此外,藥品目錄和耗材目錄的確定更將是重中之重。在重點監控、清理目錄等政策的倒逼下,“神藥”漸出歷史舞臺的同時,醫保資金另一“巨頭”——醫用耗材也將進一步完善目錄管理政策,建立完善高值醫用耗材、診療項目目錄,制定支付標準,引導價格合理回歸。
近日,國家醫保局下發的《基本醫療保險醫用耗材管理暫行辦法(征求意見稿)》指出,未來將由國務院醫療保障行政部門組織專家,根據醫用耗材的功能作用、使用范圍,在“醫療保障醫用耗材分類”的基礎上,評審確定基本醫療保險予以支付的醫用耗材范圍,形成全國統一的《基本醫保醫用耗材目錄》。
相關目錄將定期調整。未來將根據臨床需求、基本醫療保險保障能力、醫用耗材產業的發展情況,定期對《基本醫保醫用耗材目錄》進行評估和調整。對于符合直接調出條件的醫用耗材,原則上直接調出《基本醫保醫用耗材目錄》。

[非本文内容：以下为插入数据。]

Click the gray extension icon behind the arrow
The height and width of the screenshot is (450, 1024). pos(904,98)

而對于新上市的醫用耗材,暫行辦法規定,新上市的醫用耗材,首先按醫保醫用耗材編碼規則進行編碼。如該醫用耗材編碼與目錄內醫用耗材編碼一致,自動屬于醫保基金支付范圍,支付政策和規則與目錄內相同編碼的醫用耗材一致。如該醫用耗材編碼與目錄內醫用耗材編碼不一致,由國務院醫療保障行政部門適時組織專家評審后,確定是否納入《基本醫保醫用耗材目錄》。

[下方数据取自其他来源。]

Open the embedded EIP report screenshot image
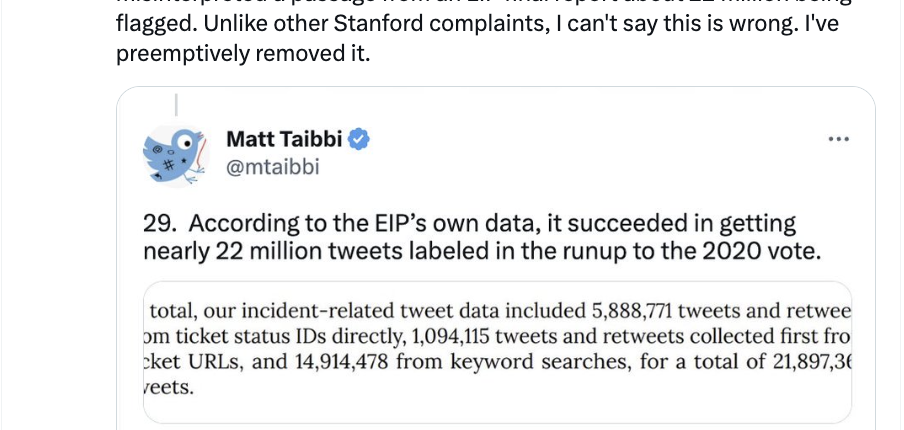The width and height of the screenshot is (904, 430). coord(497,352)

對此,前述業內人士表示,目前總的考慮是,科學評價、有進有出、 定期調整,同時利用談判、集采等方式引導藥品、耗材價格回歸合理。同時,按照待遇清單制度的要求,國家層面主要負責建立相關制度,完善政策和定期組織開展目錄調整。地方層面主要負責落實落地,包括確定目錄內藥品的報銷比例、督促定點醫療機構合理配備、規范使用藥品、耗材,加強診療項目的合理性等。
“在支付標準方面,國家層面將重點研究醫保支付標準的制定調整規則,將醫保支付標準作為細化目錄管理的重要舉措。”該人士透露,新準入目錄的藥品及耗材將通過談判、集采等方式同步制定支付標準。原目錄內的藥品,由國家或各地在幾年內全面制定支付標準。(記者 梁倩)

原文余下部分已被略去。